Aiutare le aziende a liberare il loro potenziale per affrontare la trasformazione digitale attraverso un ecosistema di tecnologie flessibili. Questo l’obiettivo di Econocom attraverso Naboo Cloud, una nuova soluzione di cloud ibrido end-to-end integrata, in linea con il modello personalizzabile che l’azienda sviluppa insieme alla rete di partner tecnologici per fornire progetti custom o self-service.

Presentata di recente all’interno dell’Econocom Village, la soluzione Naboo Cloud integra in un unico sistema la gestione e il controllo di ambienti multi cloud, cloud pubblici e privati, sistemi legacy e datacenter aziendali, puntando a supererare le complessità legate alla gestione dei contratti, alla compliance e alla sicurezza. Il suo utilizzo consente infatti di ridurre i costi di gestione e raggiungere economie di scala e sicurezza sia dal punto di vista dell’esposizione dei dati sia della continuità operativa.
Per la sua particolare architettura logica e servendosi di una rete capillare, la soluzione ha come plus il fatto di prevedere un’offerta Software Defined che integra connettività e co-location, sviluppata internamente in ambiente Openstack e predisposta per gestire la migrazione dell’infrastruttura e delle applicazioni verso il cloud con agilità.

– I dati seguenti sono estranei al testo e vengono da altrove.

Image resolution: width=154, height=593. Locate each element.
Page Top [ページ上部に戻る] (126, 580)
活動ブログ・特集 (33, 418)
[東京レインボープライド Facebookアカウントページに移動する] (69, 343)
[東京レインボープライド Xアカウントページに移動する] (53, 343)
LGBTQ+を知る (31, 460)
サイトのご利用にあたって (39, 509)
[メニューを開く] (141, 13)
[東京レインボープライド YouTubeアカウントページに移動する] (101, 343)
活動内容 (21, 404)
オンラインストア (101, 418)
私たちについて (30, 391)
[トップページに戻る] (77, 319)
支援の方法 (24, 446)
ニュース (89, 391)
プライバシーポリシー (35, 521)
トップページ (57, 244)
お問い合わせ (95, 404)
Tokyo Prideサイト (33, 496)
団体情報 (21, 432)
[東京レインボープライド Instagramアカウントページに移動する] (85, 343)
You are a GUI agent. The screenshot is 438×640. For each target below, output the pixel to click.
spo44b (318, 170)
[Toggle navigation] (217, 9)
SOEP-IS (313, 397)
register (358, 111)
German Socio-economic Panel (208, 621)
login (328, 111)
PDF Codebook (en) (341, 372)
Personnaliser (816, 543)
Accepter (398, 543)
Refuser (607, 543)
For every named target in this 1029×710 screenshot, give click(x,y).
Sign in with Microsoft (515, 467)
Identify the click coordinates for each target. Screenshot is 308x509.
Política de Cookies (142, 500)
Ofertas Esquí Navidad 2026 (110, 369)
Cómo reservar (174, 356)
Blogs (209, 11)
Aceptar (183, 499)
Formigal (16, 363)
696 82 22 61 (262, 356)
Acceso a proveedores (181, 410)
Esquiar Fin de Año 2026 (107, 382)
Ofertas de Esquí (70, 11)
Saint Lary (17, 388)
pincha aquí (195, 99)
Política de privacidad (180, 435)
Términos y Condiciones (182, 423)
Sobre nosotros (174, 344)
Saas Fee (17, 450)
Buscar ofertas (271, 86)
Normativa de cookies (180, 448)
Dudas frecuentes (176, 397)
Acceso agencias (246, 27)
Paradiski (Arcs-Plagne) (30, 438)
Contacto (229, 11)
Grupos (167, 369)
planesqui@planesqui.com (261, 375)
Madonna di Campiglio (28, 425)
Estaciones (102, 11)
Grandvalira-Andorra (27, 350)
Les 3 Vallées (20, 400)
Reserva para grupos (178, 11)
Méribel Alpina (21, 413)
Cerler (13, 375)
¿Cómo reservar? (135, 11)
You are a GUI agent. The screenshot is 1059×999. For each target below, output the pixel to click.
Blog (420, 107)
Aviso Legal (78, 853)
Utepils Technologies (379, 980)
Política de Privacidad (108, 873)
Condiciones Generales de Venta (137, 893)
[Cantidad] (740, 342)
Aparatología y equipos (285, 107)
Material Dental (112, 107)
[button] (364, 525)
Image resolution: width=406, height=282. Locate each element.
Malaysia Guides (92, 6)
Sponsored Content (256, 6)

Naboo Cloud integra inoltre soluzioni specifiche as-a-Service, in particolare su rehosting, security, virtualizzazione delle postazioni di lavoro, big data, omnicanalità e iperconvergenza per soluzioni database in grado di abilitare i nuovi trend tecnologici, tra i quali lo sviluppo di cyber security, IoT, Intelligenza artificiale e Mobile payment.

 

Naboo CloudNaboo Cloud

Nel supporto di Econocom nelle varie fasi del progetto di migrazione, fondamentale è l’analisi dell’infrastruttura IT del cliente, raccogliendo risorse e applicazioni in container, che vengono poi trasferite nella piattaforma privata distruita secondo un modello di edge computing o su su cloud pubblico in base alle specifiche necessità. Il cliente vede così erogato tutto il proprio parco applicativo attraverso una piattaforma di gestione personalizzata, accelerando anche i processi di front end e “business critical” con uno screening delle configurazioni ibride più idonee, con maggiori livelli di sicurezza e prestazioni e con la possibilità di adottare i managed services Ict erogati da Econocom.

I partner per la connettività 

La nuova soluzione di cloud ibrido è sviluppata con l’impiego dell’infrastruttura di partner per la connettività che garantiscano l’integrazione tra datacenter e cloud pubblico e la possibilità di configurare la piattaforma di gestione su misura per il cliente.
Grazie all’impiego in modalità iperconvergente e active-active di quattro data center sul territorio italiano (quello di DATA4 di livello Tier IV), connessi da Retelit attraverso la sua rete any-to-any a bassa latenza e alta velocità, Econocom può infatti offrire ai clienti una gestione flessibile delle risorse, grazie all’impiego di paradigmi di containerizzazione delle applicazioni, migrazioni trasparenti e graduali verso il public cloud (e multi-cloud) e importanti economie di scala. Equinix Cloud Exchange Fabric, infine, garantisce al cliente un punto di ingresso al cloud pubblico, rendendo possibile, in caso di specifiche esigenze, anche una connettività dedicata.

Paolo Bombonati, Chief Operations Officer di Econocom Italia
Paolo Bombonati, Chief Operations Officer di Econocom Italia

Esistono già offerte di cloud ibrido così come di co-location e di connettività; Econocom è però l’unica in Italia a offrire una soluzione geografica integrata di datacenter e cloud pubblico iperconvergente, active-active e interamente Software Defined per il mercato Top Enterprise”, dichiara Paolo Bombonati, Chief Operating Officer di Econocom Italia. “Siamo dunque orgogliosi di poter offrire una soluzione di questo tipo, configurabile su misura, che costituirà un vantaggio competitivo notevole per i nostri clienti, con benefici tangibili in termini di efficienza, flessibilità, supporto ed economie di scala”.